[Work order A]: In the passage on the Eibingen monastery, copy everything from "In 1148 the" down to "Eibingen was returned.", switching "Frederick Barbarossa" for "Emperor Frederick I".
[Work order B]:
Please answer these questions using the passage on the Eibingen monastery.
(i) In what year did Hildegard of Bingen settle at the monastery with Benedictines?
(ii) Whose troops destroyed Rupertsberg in 1632?
(iii) Who rebuilt the church and the monastery from 1736 to 1752?

··· Text for analysis ···

In 1148 the noblewoman Marka von Rüdesheim founded a monastery of Augustinians. It was unused after it was destroyed by troops of Frederick Barbarossa, but in 1165 Hildegard of Bingen settled there with Benedictines. Different from her earlier monastery, Rupertsberg Abbey, it was not restricted to noble women. In 1575 only two nuns lived there who then moved to Kloster Marienhausen of Cistercian nuns near Aulhausen. Instead, Augustinian nuns from the Augustiner-Chorfrauenstift near Bad Kreuznach moved into the monastery in Eibingen. In 1603 the abbess of Kloster Rupertsberg achieved that the Eibingen was returned.

When Rupertsberg was destroyed in 1632 by Swedish troops during the Thirty Years War, its nuns moved via Cologne and Mainz into Eibingen in 1641, saving also the relic of Hildegard, the Eibinger Reliquienschatz and manuscripts including her book Scivias.

The church and the monastery were partly rebuilt in 1681 to 1684 by Giovanni Angelo Barella from Mainz, when Scholastica von Manteuffel was abbess, and again from 1736 to 1752 by Johann Valentin Thomann, also from Mainz. The basement and walls from Hildegard's time were retained.

··· Dataset content ···

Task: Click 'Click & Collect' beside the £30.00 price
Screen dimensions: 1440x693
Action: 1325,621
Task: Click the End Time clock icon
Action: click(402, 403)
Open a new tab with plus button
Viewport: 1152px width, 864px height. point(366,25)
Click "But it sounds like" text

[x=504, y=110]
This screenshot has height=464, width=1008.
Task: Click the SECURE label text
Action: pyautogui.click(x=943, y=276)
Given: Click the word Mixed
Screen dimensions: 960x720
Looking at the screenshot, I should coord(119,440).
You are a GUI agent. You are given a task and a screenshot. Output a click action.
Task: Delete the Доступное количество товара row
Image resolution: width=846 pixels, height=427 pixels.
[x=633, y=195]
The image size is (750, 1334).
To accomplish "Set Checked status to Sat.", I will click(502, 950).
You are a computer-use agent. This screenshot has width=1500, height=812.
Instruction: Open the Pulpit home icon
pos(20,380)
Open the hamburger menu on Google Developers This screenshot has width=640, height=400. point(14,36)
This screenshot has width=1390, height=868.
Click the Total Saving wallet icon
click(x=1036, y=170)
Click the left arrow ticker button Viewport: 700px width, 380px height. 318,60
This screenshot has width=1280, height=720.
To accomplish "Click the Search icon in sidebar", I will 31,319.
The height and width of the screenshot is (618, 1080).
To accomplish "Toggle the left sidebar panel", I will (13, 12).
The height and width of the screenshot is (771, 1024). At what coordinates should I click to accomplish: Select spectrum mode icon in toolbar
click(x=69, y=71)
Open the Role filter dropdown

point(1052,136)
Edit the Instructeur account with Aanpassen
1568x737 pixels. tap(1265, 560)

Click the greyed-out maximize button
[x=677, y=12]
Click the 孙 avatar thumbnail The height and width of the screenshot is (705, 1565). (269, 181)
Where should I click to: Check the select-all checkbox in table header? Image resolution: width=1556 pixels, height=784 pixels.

···

[Your response A]:
In 1148 the noblewoman Marka von Rüdesheim founded a monastery of Augustinians. It was unused after it was destroyed by troops of Emperor Frederick I, but in 1165 Hildegard of Bingen settled there with Benedictines. Different from her earlier monastery, Rupertsberg Abbey, it was not restricted to noble women. In 1575 only two nuns lived there who then moved to Kloster Marienhausen of Cistercian nuns near Aulhausen. Instead, Augustinian nuns from the Augustiner-Chorfrauenstift near Bad Kreuznach moved into the monastery in Eibingen. In 1603 the abbess of Kloster Rupertsberg achieved that the Eibingen was returned.

[Your response B]:
(i) 1165
(ii) Swedish troops, during the Thirty Years War
(iii) Johann Valentin Thomann, from Mainz